Entrevista aparecida en El País:
Finalmente, en febrero de 2012, cuando ya se especulaba incluso con lo nunca visto, que conservase el puesto en un Gobierno de signo contrario, le llegó el turno. Se fue como casi nunca se van los cargos políticos, con elogios del nuevo ministro del Interior, y la sucesora, María Seguí, prometiendo “seguir sus pasos” en lugar de anunciar, como es habitual en un cambio de Gobierno, borrón y cuenta nueva. Hoy, el más mediático de los directores de Tráfico, el que metió la seguridad vial en la agenda política y redujo el número de muertos en carretera de 4.000 a 1.479 al año, vive en Rabat y lleva una vida muy distinta, alejada de los focos.
— “¿Has visto? Tenemos un famoso en la embajada”, dice uno de los diplomáticos españoles en Rabat mientras le da unas cariñosas palmaditas a Navarro, desde hace nueve meses consejero de empleo en la Embajada de España en Marruecos. Navarro agradece el cariño, pero está incómodo con el cumplido. Este ingeniero industrial, exgobernador civil de Barcelona y de Girona e inspector de trabajo, pudo elegir entre Rabat y París como nuevo destino. “Hay amigos míos que piensan que venir a Marruecos ha sido un castigo. ‘Pero Pere, con la proyección que tú tenías’, me dicen... Yo vine aquí porque creo que eres viejo cuando pesan más los recuerdos que los proyectos, y no quería convertirme en una de esas personas que están siempre hablando de lo que han sido, de lo que han hecho. Elegí Rabat porque pensé que iba a descubrir mucho más aquí”.

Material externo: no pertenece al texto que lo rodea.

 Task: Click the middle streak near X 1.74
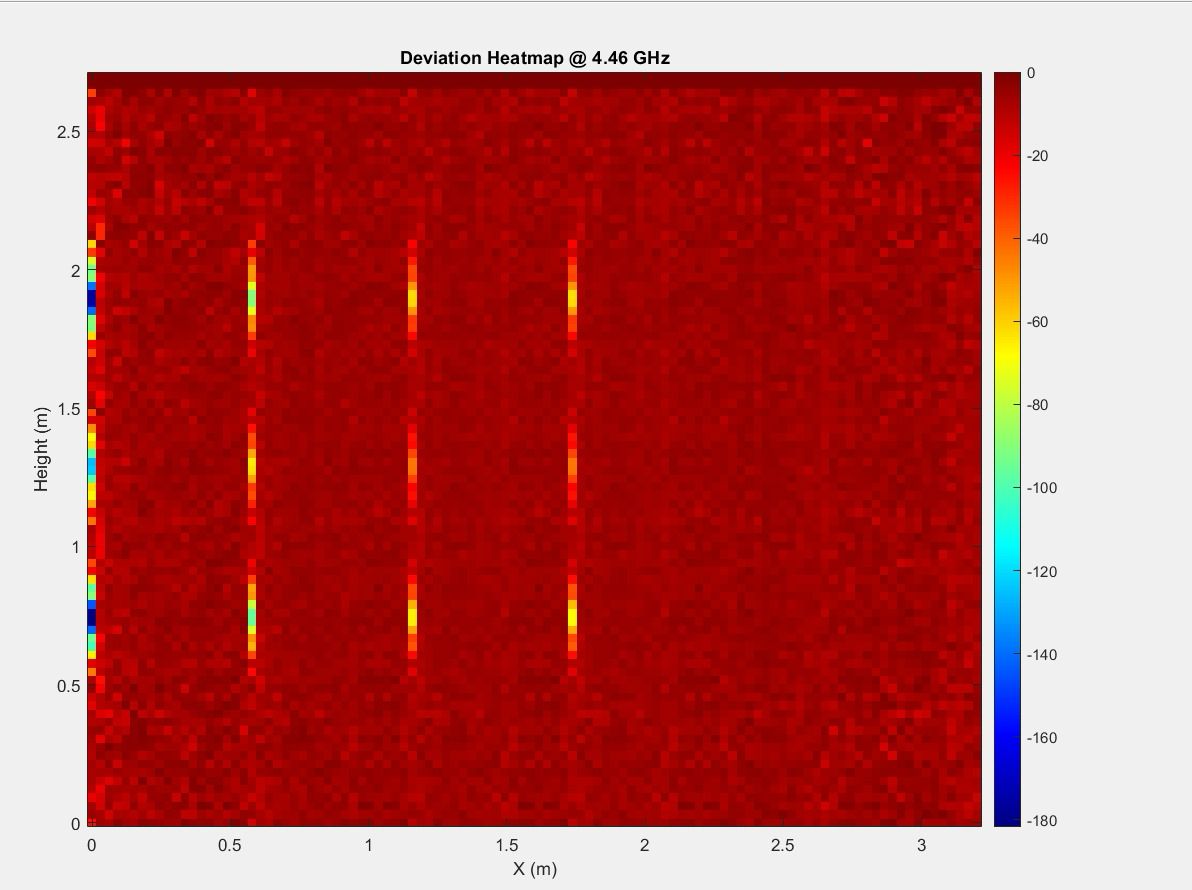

—¿Cómo conducen los marroquíes?
—Tienes que meter el morro. Pueden venir de cualquier dirección porque en Marruecos todos los movimientos están permitidos. Las señales son solo una sugerencia.
Con un parque de vehículos de 2,95 millones —en España es diez veces superior—, Marruecos tiene una altísima mortalidad en carretera: 4.055 muertos en 2012 —el doble que en España—; el casco es obligatorio, pero muchos no lo llevan y apenas hay controles de alcohol —“como está prohibido por el islam...”—, pero Navarro asegura que se ha adaptado perfectamente. “Por un extraño mimetismo, te integras y terminas conduciendo igual que ellos”.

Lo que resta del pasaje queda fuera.